### UIT TE VOEREN:
Zet de zin "De ouders die niet mee deden gaven geen reactie op de uitnodiging." uit de tekst over de schooldiëtist om in het Engels.

### BRONTEKST:
►
In totaal zijn 59 leerlingen met (ernstig) overgewicht op een eerste consult van de schooldiëtist geweest. Van de 288 leerlingen met (ernstig) overgewicht op deze scholen is dus een vijfde (20%) bij de schooldiëtist terecht gekomen (Tabel 1). Dit bereik varieerde per school: van 11% op school 4 tot 32% op school 3. Gezien de onderzoeksperiode konden de consulten in de maand juni niet in dit onderzoek worden meegenomen. Op twee scholen was de werving nog volop bezig. Daar werd aangegeven dat zij vrij weinig nee te horen kregen tegen deelname aan de schooldiëtist. Op twee andere scholen stagneerde de werving meer. De ouders die niet mee deden gaven geen reactie op de uitnodiging. Hierdoor is onbekend wat redenen zijn om niet deel te nemen aan de schooldiëtist.
AANTAL DOORLOPEN CONSULTEN PER LEERLING Van de 68 leerlingen hebben zes leerlingen alle vier de consulten doorlopen, 26 leerlingen hebben drie consulten doorlopen, 21 leerlingen hebben twee consulten doorlopen en 15 leerlingen hebben alleen een eerste consult doorlopen. Van twee leerlingen is geregistreerd dat zij het begeleidingstraject voortijdig hebben afgerond. In totaal hebben tijdens de gegevensverzameling van dit onderzoek dus acht leerlingen het begeleidingstraject volledig doorlopen. Daarnaast zijn de consulten geregistreerd die ingepland stonden, maar niet zijn doorgegaan. In totaal gaat het om tien consulten. Bij vijf van deze consulten was de deelnemer het vergeten, in twee gevallen was ziekte de reden, in drie gevallen is er geen reden genoteerd en in één geval was het kind met school naar de kinderboerderij. Bij twee consulten (één vergeten, één geen reden) is er vervolgens geen nieuw consult ingepland. Deze leerlingen zijn na het eerste consult afgehaakt. Daarnaast zijn er nog twee leerlingen na het
Haagse Aanpak Gezond Gewicht; Evaluatie pilot schooldiëtist
12
eerste consult afgehaakt. Bij één kind is de reden onbekend, het andere kind had een gezond gewicht bij het eerste consult waardoor er geen reden voor een vervolgconsult was.
◄
### AANGELEVERDE ITEMS:
►
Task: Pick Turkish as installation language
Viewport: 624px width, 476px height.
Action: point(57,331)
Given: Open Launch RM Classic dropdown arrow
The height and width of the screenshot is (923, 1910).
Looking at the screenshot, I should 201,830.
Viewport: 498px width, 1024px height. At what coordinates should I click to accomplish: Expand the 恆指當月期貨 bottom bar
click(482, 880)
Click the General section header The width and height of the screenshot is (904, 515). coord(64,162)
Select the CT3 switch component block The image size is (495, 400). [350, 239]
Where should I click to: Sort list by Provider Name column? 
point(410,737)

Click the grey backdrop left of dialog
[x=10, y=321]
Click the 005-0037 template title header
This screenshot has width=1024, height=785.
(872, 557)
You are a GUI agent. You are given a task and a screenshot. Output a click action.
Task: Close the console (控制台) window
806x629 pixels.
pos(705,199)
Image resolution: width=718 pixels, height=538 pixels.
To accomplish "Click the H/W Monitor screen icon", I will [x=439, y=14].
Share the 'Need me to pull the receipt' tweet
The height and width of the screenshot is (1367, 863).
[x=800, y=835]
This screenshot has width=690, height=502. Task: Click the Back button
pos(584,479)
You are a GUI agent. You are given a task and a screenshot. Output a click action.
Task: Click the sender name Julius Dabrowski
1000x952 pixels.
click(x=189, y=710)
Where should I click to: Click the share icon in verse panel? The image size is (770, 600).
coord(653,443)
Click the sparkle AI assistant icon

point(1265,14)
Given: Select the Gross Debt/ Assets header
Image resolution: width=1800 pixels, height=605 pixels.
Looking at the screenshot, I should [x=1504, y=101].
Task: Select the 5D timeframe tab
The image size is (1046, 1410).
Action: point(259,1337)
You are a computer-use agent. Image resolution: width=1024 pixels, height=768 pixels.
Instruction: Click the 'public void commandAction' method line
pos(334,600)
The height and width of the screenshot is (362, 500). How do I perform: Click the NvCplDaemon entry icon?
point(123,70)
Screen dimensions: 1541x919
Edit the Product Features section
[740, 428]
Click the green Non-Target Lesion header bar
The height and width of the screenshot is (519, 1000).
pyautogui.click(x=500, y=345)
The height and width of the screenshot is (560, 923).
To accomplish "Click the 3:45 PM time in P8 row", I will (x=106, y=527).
◄
### RESULTAAT:
The parents who did not take part did not respond to the invitation.